= Stated goal =
Scale the lines from the one that contains "At what coordinates" through the last of the lines below, both ends included, and give only those lines again, requests and all. Multiply every coordinate in the answers by 2.25, round each to a whole number with halves rounded up, and leave the pictures out.

= Task material =
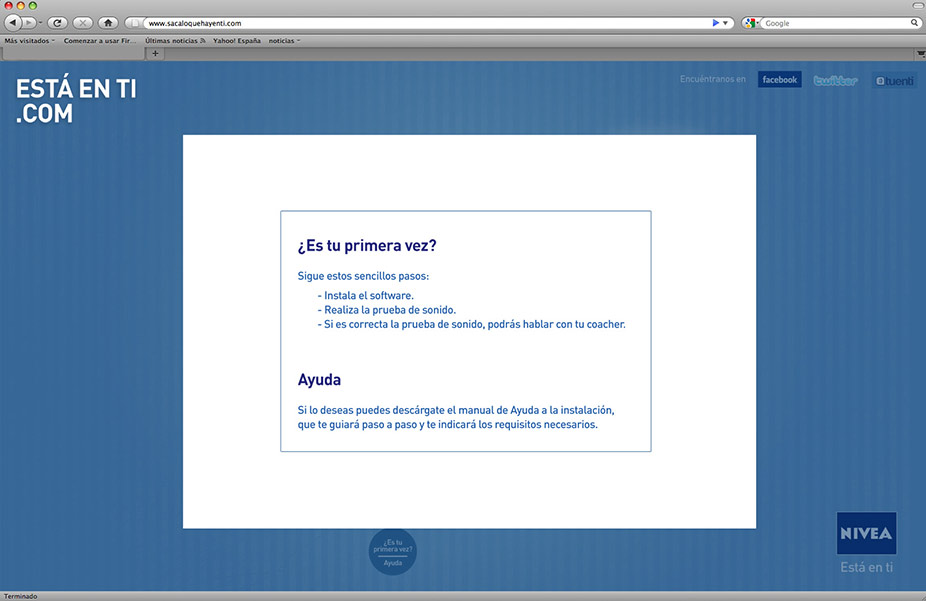Viewport: 926px width, 601px height.
Task: Open a new tab with plus button
Action: click(x=155, y=53)
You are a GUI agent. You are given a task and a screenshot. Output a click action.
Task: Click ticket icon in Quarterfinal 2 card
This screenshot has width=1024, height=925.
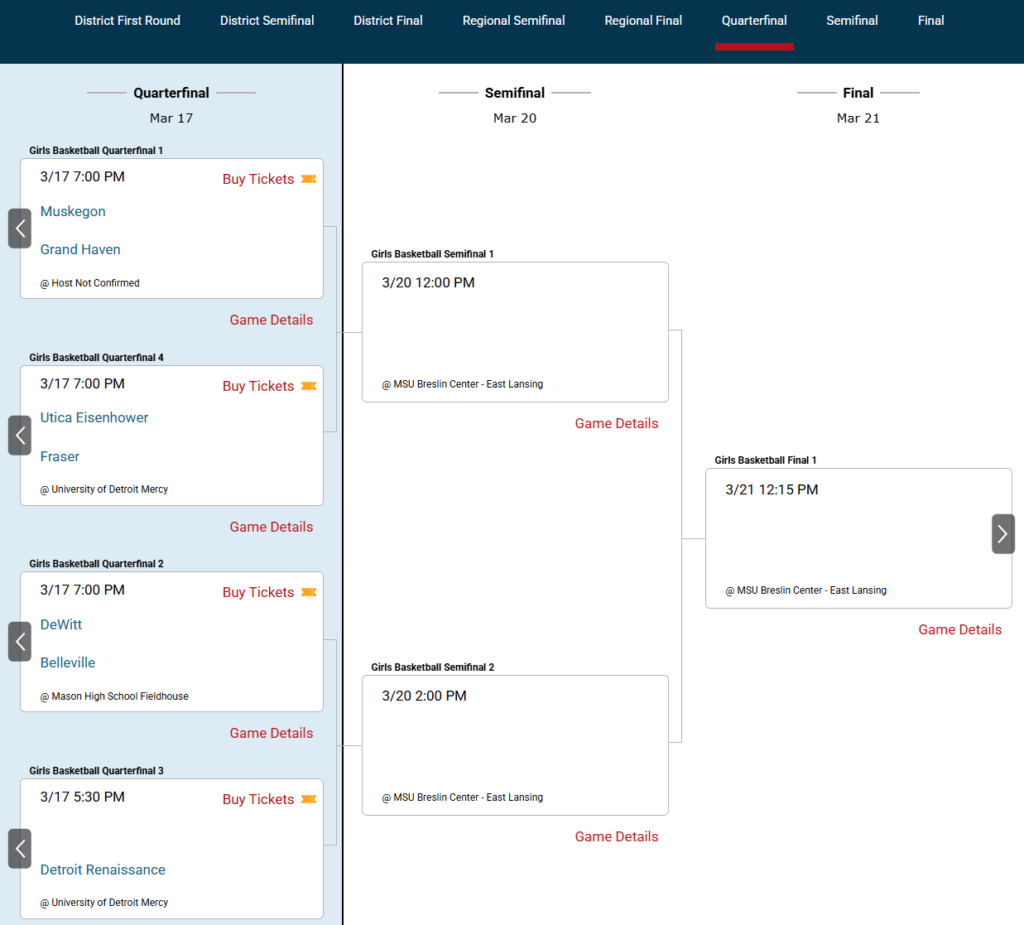(x=309, y=592)
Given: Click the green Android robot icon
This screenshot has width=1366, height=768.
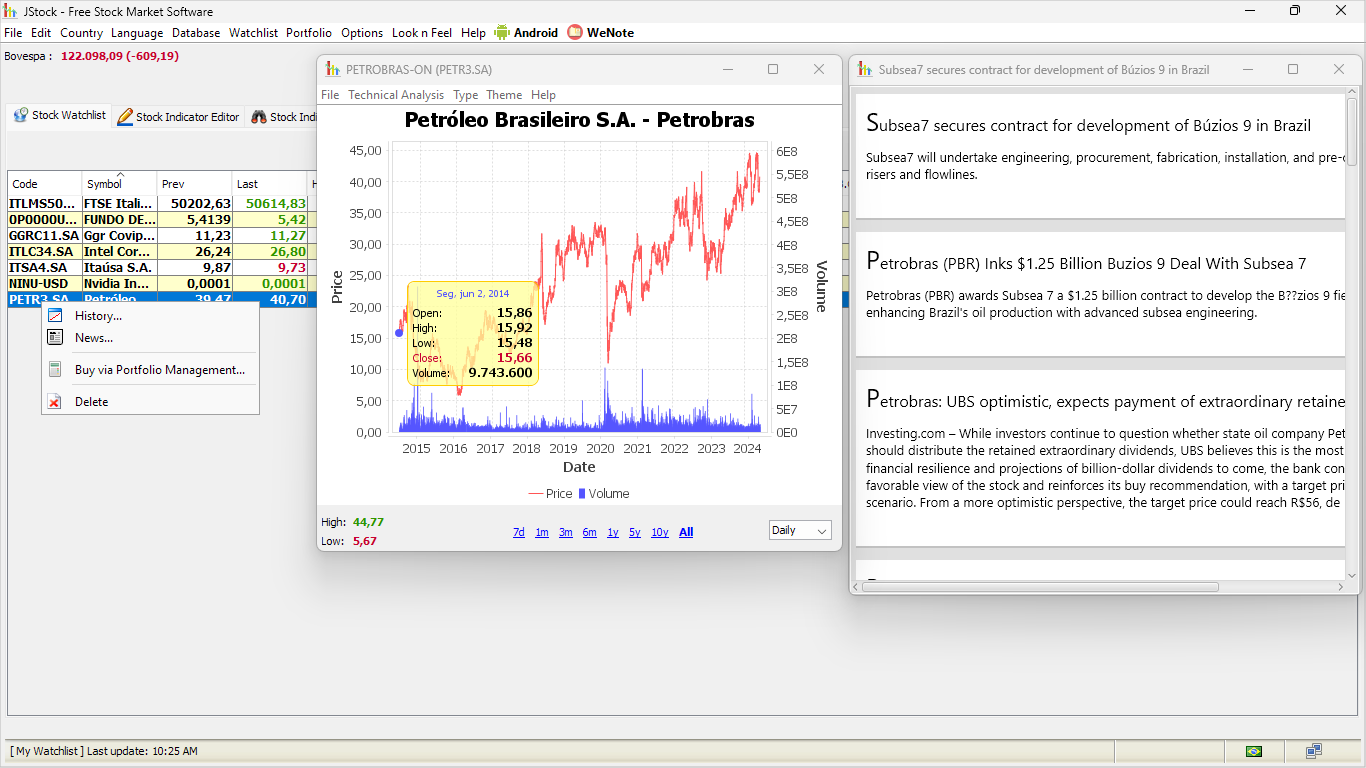Looking at the screenshot, I should [502, 32].
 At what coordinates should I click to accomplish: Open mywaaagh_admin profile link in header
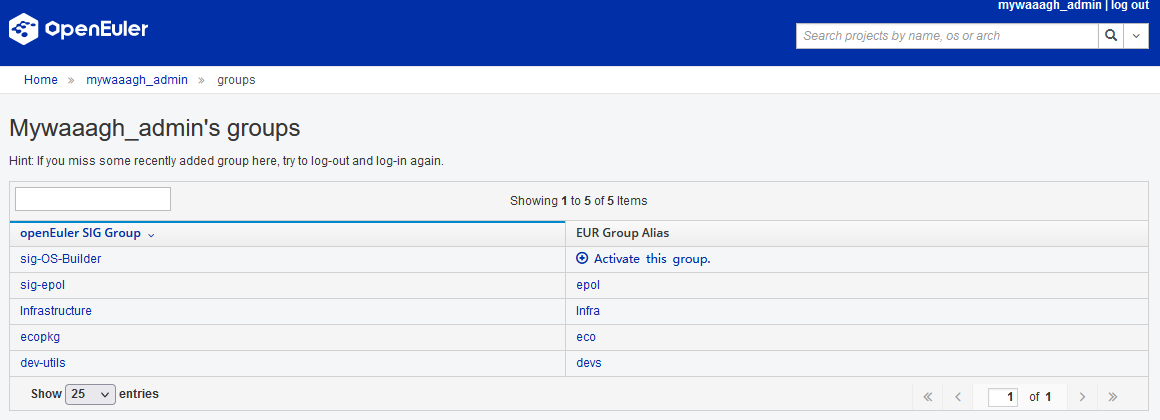pos(1049,6)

= Answer below =
 At what coordinates should I click to accomplish: Open mywaaagh_admin profile link in header
pos(2360,14)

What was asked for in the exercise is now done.